Data in this exercise START

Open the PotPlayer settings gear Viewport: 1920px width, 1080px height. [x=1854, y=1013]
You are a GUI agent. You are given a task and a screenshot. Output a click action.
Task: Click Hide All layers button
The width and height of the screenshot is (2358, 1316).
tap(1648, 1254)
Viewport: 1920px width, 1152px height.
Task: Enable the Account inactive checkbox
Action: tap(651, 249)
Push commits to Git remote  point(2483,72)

Data in this exercise END

Work item: Copy the entries word for word. Leave nothing out.

Output:
Open the PotPlayer settings gear Viewport: 1920px width, 1080px height. [x=1854, y=1013]
You are a GUI agent. You are given a task and a screenshot. Output a click action.
Task: Click Hide All layers button
The width and height of the screenshot is (2358, 1316).
tap(1648, 1254)
Viewport: 1920px width, 1152px height.
Task: Enable the Account inactive checkbox
Action: tap(651, 249)
Push commits to Git remote  point(2483,72)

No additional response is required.